#### [To do]
Rewrite the material from the line with "Screen dimensions: 742x342" up to and including the line with "pos(172,21)", swapping "dropdown" for "list" and leaving everything else as it is.

+++ Data supplied

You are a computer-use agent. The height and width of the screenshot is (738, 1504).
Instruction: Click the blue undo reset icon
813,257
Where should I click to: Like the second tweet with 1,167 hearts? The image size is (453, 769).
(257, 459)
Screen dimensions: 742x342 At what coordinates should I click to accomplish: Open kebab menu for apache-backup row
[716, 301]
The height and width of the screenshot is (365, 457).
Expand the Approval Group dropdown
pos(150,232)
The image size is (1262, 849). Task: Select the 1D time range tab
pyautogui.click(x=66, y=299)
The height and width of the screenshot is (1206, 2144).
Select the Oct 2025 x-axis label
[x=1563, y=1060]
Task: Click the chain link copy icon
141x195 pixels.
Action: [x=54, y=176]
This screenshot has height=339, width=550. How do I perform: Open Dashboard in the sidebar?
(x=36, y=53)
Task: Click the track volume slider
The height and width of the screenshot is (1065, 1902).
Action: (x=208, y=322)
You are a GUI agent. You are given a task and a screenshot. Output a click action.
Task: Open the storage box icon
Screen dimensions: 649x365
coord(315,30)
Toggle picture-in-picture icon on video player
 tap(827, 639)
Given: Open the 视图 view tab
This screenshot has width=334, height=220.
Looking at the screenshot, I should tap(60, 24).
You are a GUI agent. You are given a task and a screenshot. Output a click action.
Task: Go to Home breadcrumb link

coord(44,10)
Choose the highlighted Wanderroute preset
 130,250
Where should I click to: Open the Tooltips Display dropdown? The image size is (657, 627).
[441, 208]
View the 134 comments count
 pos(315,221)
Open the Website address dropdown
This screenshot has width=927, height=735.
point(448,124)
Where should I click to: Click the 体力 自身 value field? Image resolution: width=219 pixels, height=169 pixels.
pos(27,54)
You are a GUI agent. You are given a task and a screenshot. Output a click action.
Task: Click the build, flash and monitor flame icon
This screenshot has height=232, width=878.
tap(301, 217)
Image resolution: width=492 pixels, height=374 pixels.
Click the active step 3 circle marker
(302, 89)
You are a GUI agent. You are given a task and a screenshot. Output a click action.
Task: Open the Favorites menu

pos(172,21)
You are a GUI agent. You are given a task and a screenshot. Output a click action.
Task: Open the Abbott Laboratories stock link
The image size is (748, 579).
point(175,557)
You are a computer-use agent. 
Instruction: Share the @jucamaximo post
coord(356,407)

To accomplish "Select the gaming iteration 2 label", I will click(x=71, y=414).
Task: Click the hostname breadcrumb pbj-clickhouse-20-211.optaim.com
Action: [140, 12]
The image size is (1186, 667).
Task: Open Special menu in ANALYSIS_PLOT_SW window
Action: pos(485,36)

++++++

#### [Result below]
Screen dimensions: 742x342 At what coordinates should I click to accomplish: Open kebab menu for apache-backup row
[716, 301]
The height and width of the screenshot is (365, 457).
Expand the Approval Group list
pos(150,232)
The image size is (1262, 849). Task: Select the 1D time range tab
pyautogui.click(x=66, y=299)
The height and width of the screenshot is (1206, 2144).
Select the Oct 2025 x-axis label
[x=1563, y=1060]
Task: Click the chain link copy icon
141x195 pixels.
Action: [x=54, y=176]
This screenshot has height=339, width=550. How do I perform: Open Dashboard in the sidebar?
(x=36, y=53)
Task: Click the track volume slider
The height and width of the screenshot is (1065, 1902).
Action: (x=208, y=322)
You are a GUI agent. You are given a task and a screenshot. Output a click action.
Task: Open the storage box icon
Screen dimensions: 649x365
coord(315,30)
Toggle picture-in-picture icon on video player
 tap(827, 639)
Given: Open the 视图 view tab
This screenshot has width=334, height=220.
Looking at the screenshot, I should tap(60, 24).
You are a GUI agent. You are given a task and a screenshot. Output a click action.
Task: Go to Home breadcrumb link

coord(44,10)
Choose the highlighted Wanderroute preset
 130,250
Where should I click to: Open the Tooltips Display list? The image size is (657, 627).
[441, 208]
View the 134 comments count
 pos(315,221)
Open the Website address list
This screenshot has width=927, height=735.
point(448,124)
Where should I click to: Click the 体力 自身 value field? Image resolution: width=219 pixels, height=169 pixels.
pos(27,54)
You are a GUI agent. You are given a task and a screenshot. Output a click action.
Task: Click the build, flash and monitor flame icon
This screenshot has height=232, width=878.
tap(301, 217)
Image resolution: width=492 pixels, height=374 pixels.
Click the active step 3 circle marker
(302, 89)
You are a GUI agent. You are given a task and a screenshot. Output a click action.
Task: Open the Favorites menu

pos(172,21)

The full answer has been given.